2016 Grand prize winner
Neir Eshel is a psychiatry resident at Stanford University, pursuing a career at the interface of research and clinical practice. He is interested in how we learn about rewards and punishments, how we make decisions based on this knowledge, and how these systems break down in neuropsychiatric disease.
2016 Category winners
Canan Dagdeviren was born in 1985 in Istanbul, Turkey. As a Fulbright Doctoral Fellow, she received her Ph.D. degree in Material Science and Engineering at the University of Illinois at Urbana-Champaign. Dagdeviren developed a conformable, piezoelectric, energy harvester that converts mechanical energy from internal organ movements into electric energy to power medical devices. It is soft and flexible and conforms to the heart as well as other soft tissues.
Originally from Germany, Sam Behjati read medicine at Oxford University and pursued postgraduate clinical training in London, UK. Funded by the Wellcome Trust, he joined the Cancer Genome Project of the Sanger Institute (UK) for doctoral research. Using a “mutational postcode” that cells acquire as they divide, Behjati has shown that it is feasible to reconstruct the early developmental process in the adult mouse. Building on ideas developed during his Ph.D. preparation, he now aims to define the embryonic origin and fate of childhood cancer cells.

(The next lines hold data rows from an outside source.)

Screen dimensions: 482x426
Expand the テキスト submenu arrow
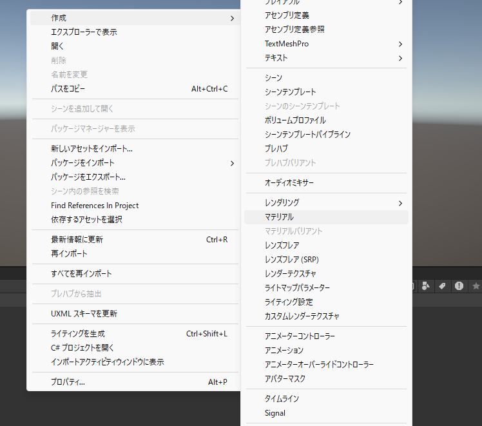click(400, 58)
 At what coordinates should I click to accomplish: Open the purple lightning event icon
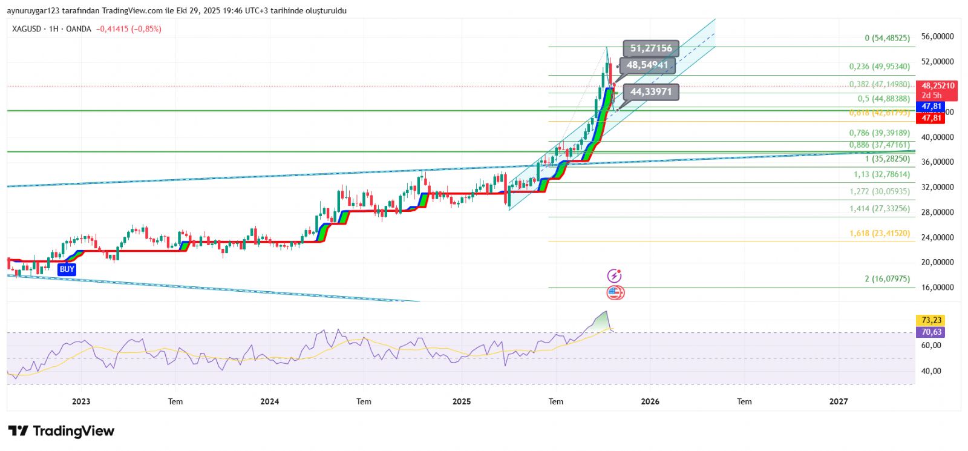(x=614, y=276)
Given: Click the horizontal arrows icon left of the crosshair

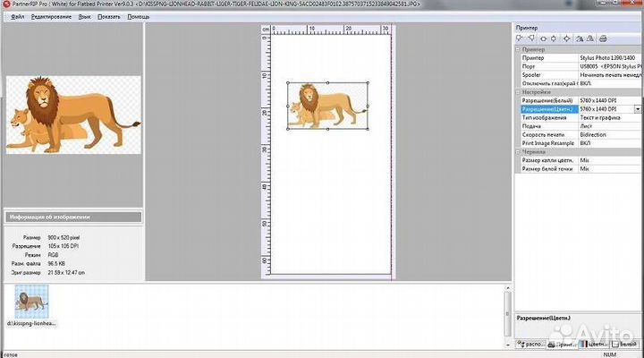Looking at the screenshot, I should 544,38.
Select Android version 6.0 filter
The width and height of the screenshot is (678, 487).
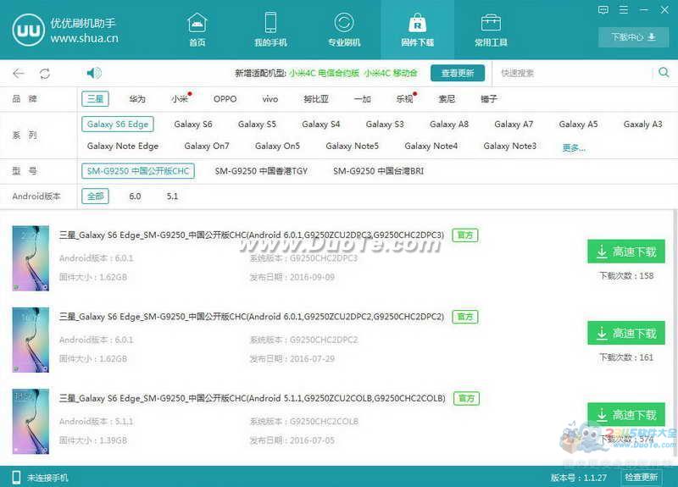click(x=135, y=196)
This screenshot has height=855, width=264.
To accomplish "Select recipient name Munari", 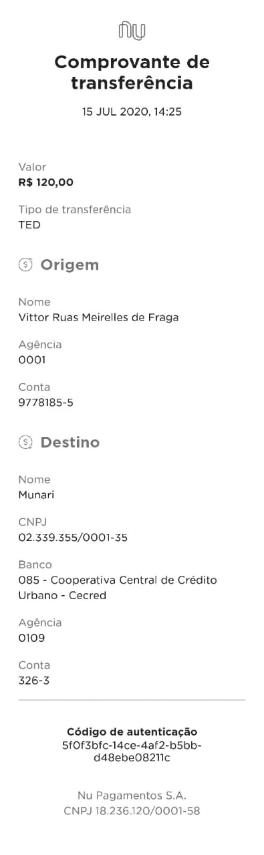I will click(36, 495).
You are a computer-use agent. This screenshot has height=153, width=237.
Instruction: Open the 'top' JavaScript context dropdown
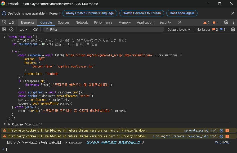point(24,30)
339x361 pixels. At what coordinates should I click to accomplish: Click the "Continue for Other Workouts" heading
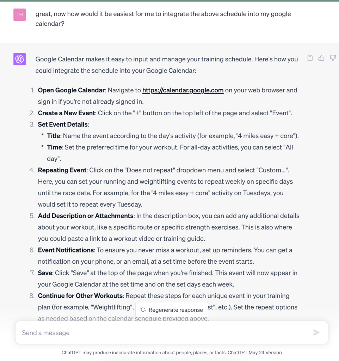coord(81,296)
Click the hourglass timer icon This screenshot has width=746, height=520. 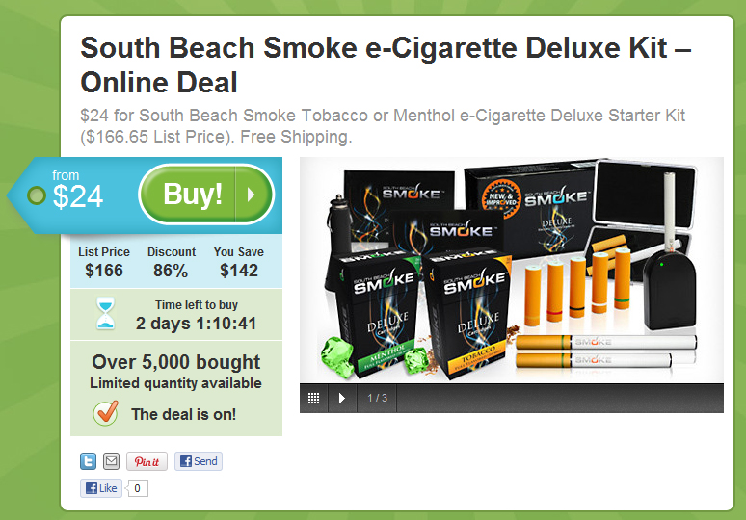(105, 313)
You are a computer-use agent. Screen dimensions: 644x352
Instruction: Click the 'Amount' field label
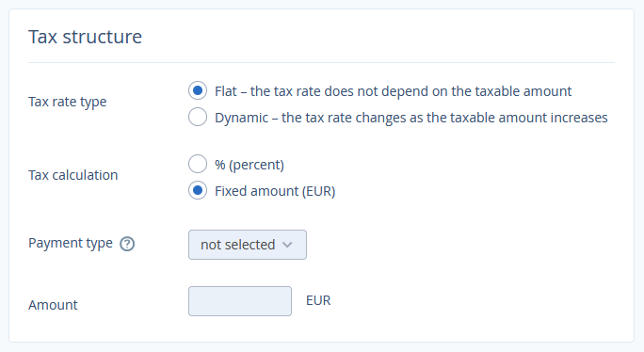tap(53, 305)
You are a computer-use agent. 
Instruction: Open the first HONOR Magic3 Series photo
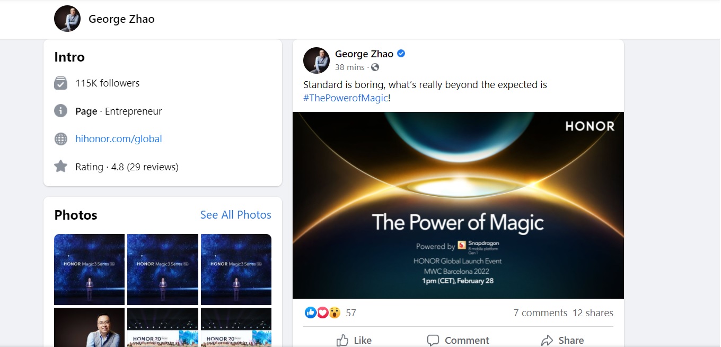(x=89, y=270)
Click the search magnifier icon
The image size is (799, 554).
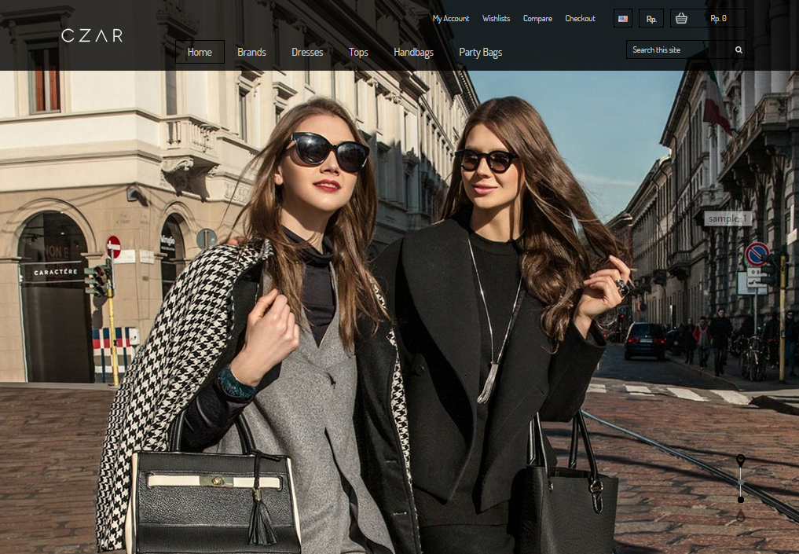[739, 50]
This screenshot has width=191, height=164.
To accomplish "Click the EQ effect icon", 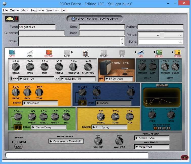I will pyautogui.click(x=122, y=52).
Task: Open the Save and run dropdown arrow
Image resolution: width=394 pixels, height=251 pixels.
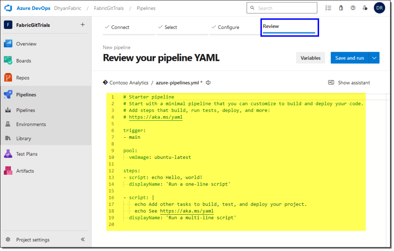Action: [373, 57]
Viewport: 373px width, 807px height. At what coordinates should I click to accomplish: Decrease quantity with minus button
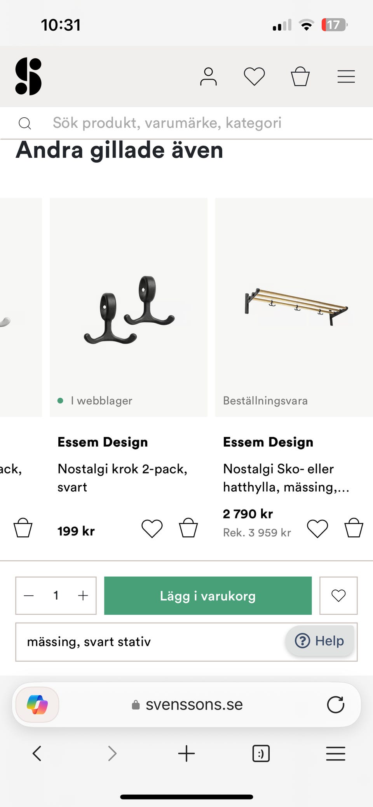coord(29,596)
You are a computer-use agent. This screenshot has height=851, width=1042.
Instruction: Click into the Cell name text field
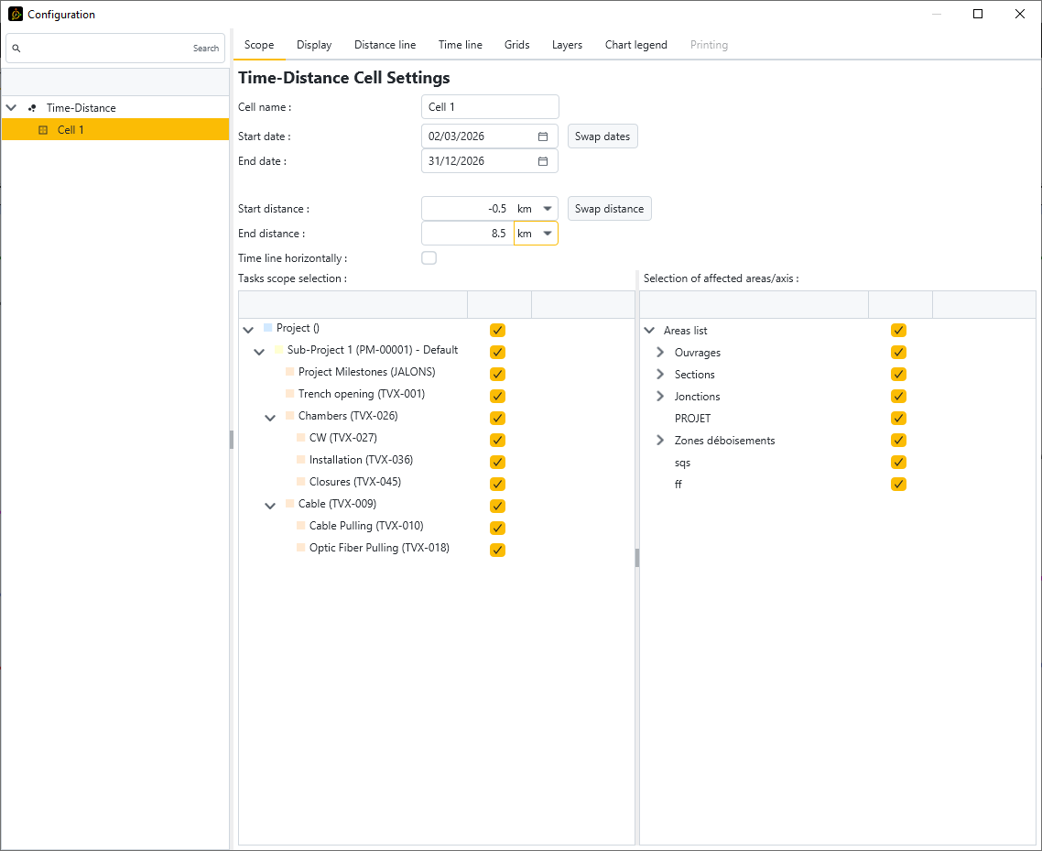(x=490, y=107)
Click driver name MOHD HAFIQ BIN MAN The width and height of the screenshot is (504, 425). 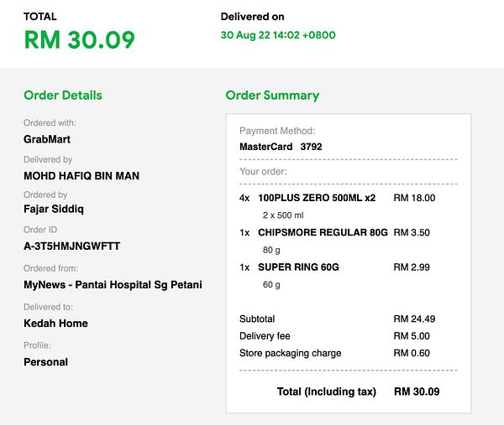81,176
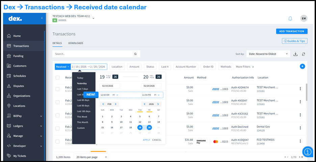The width and height of the screenshot is (316, 162).
Task: Open the 20 items per page dropdown
Action: point(91,157)
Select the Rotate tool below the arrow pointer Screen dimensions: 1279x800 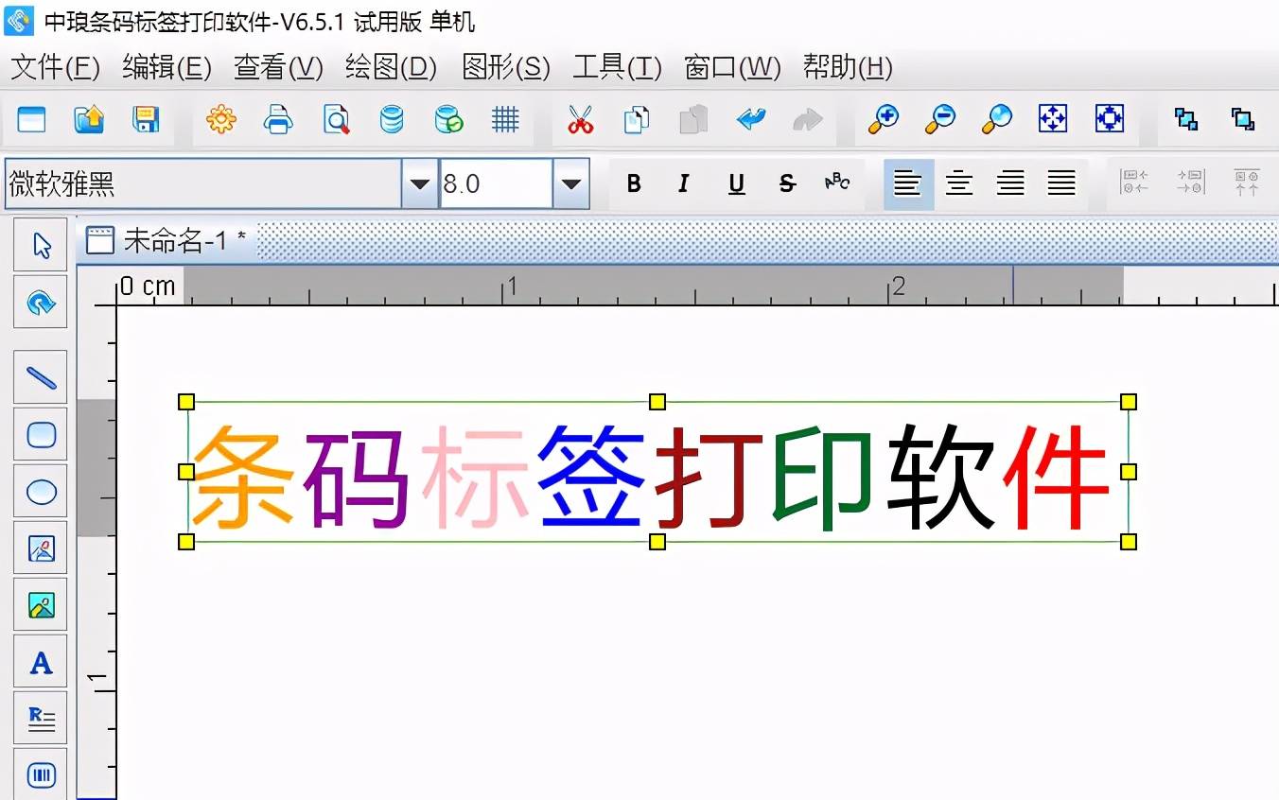40,303
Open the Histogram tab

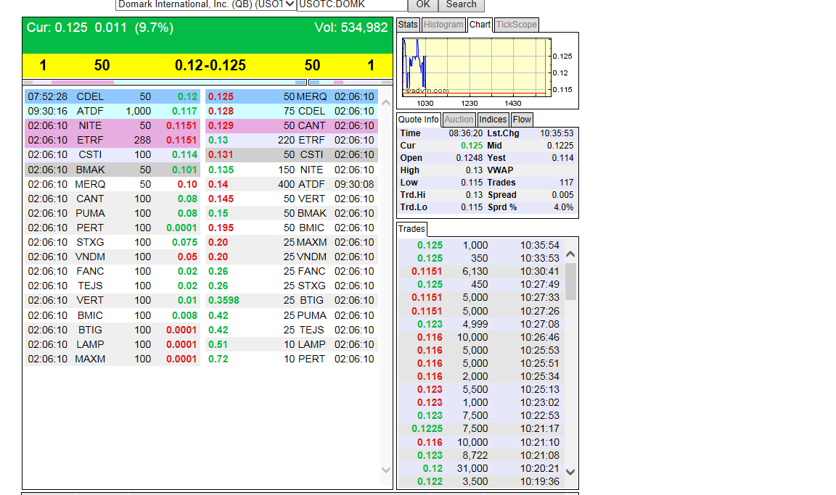point(443,25)
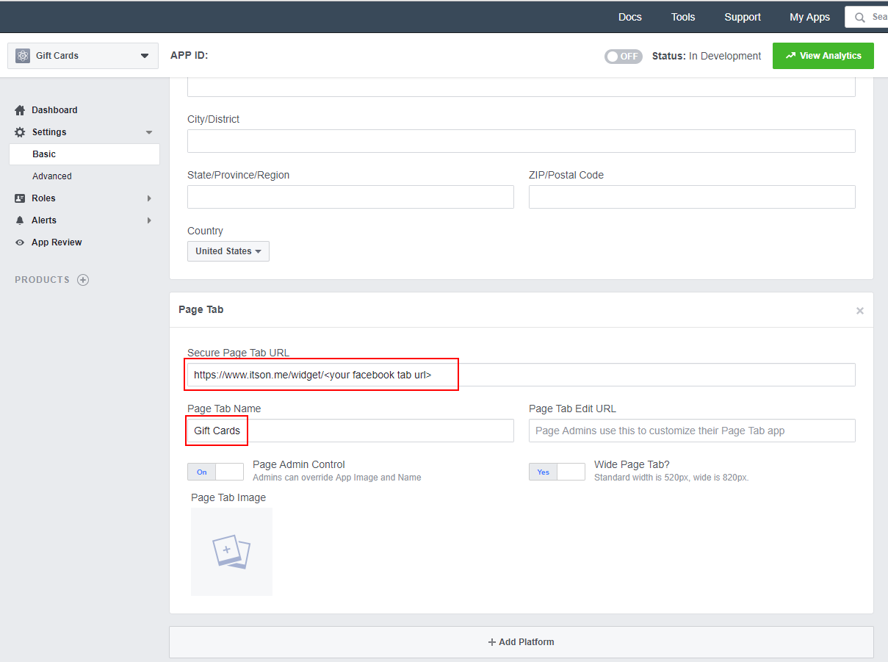Viewport: 888px width, 662px height.
Task: Click the View Analytics button
Action: 823,56
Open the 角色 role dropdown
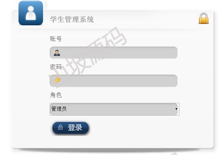 pos(114,109)
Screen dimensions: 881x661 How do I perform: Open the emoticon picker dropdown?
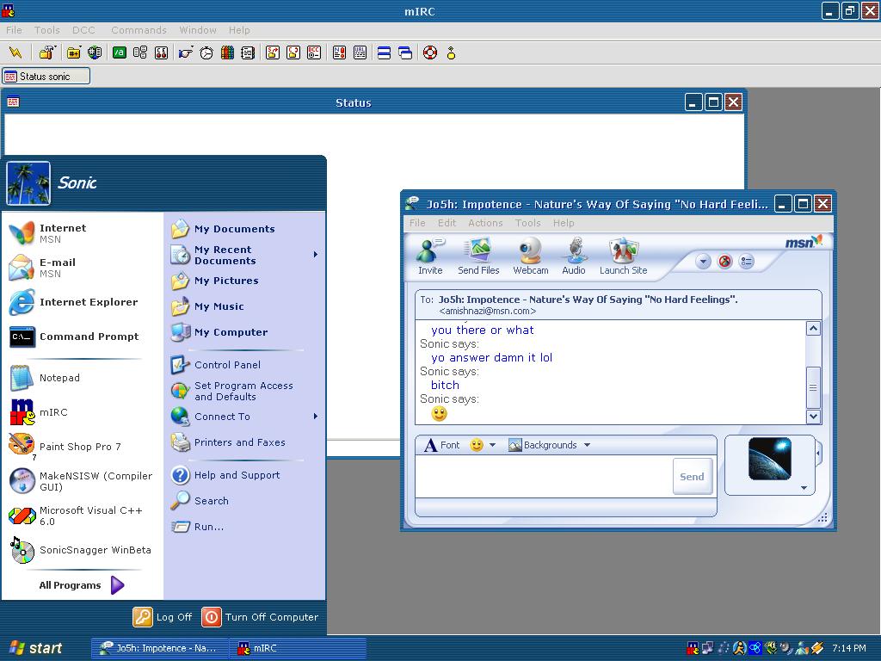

David Seekell is an environmental scientist based in Sweden. He holds a Bachelor of Science in Natural Resources from the University of Vermont, and a Ph.D. in Environmental Sciences from the University of Virginia. In his Ph.D. research, Seekell developed statistics to provide early warning that an ecosystem is passing a tipping point and is about to undergo a regime change. He is currently an assistant professor of Ecology in the Department of Ecology and Environmental Science at Umeå University.